A comparison between the simulated CTDI100, normalized by the equivalent mAs from Table IV.20, and the clinical CTDI100 data from Table IV.19 revealed that the simulated measurements and clinical measurements differed by approximately the same percentage between kVp settings. Any number of images in Figure IV.13 can be processed and combined to create additional images. For example, Figure IV.19 shows a simple manipulation of the fat contrast in the 80 kVp image set: subtracting the 7.4◦ image from the 3.0◦ image times the ratio of the water areas of the two images gives a fat image with high contrast. has been produced.
CTDI
R is the ratio of the average water pixel values in the 3◦ image to average water pixel values in the 7.4◦ image. As the diameter of the acrylic phantom increases, the difference between the periphery increases and the CTDIperiphery measurement is weighted more heavily. Using simple vector geometry, the trajectories of the simulated scattered photons were reversed and extended from their point of detection through the fan-beam plane.

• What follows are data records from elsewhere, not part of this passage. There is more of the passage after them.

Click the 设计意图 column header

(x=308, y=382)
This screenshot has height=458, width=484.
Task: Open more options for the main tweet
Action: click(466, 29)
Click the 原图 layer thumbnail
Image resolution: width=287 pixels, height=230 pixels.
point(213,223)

Any intersection that fell outside the support area where the phantom was located was eventually rejected from the final reconstruction. Then, the contours of the image are used to estimate the attenuation path length from each location in the object to its boundaries. Circular ROIs with a diameter of 14 pixels were used to sample the reconstructed SSCSCT images in each of the material regions to calculate the image contrast, CNR, and SNR—similar to the procedure used in Chapter IV.
In emission computed tomography, the linear attenuation coefficient of water chosen for use in the ACF is typically chosen based on the principal energy of the emission photons. However, it was necessary to use attenuation coefficients that were 2.3 times higher to correct for the lower signal from the central region of the phantom. Another correction must be applied to account for the attenuation of source photons to the central regions, which contributed to lower scattering interactions in the central part of the phantom.
Thus, the reconstruction method appears to require two attenuation correction factors to account for signal loss from the central region of the phantom. The following is a brief summary of the research that has progressed in the field of coherence computed tomography. Their calculations showed that coherently scattered photons dominate the scattering in the vicinity of the emitted radiation beam.
The importance of the shape factor and how it modifies the Thomson differential scattering cross section to determine the Rayleigh (coherent) differential scattering cross section for an atom/molecule is discussed. Since the incoming and outgoing EM waves have the same frequency, no energy is lost and the interaction can be described as an elastic interaction. The shape factor approximation satisfactorily describes the differential scattering cross section for X-ray photons with energies greater than the ionization thresholds of atomic shells [19].
References [21] and [43] contain a good description of Compton scattering and the details of the Klein-Hishina form factor. As the phantom radius decreases (ie, 16 cm or lower), the radial dose distribution tends to become more uniform[20].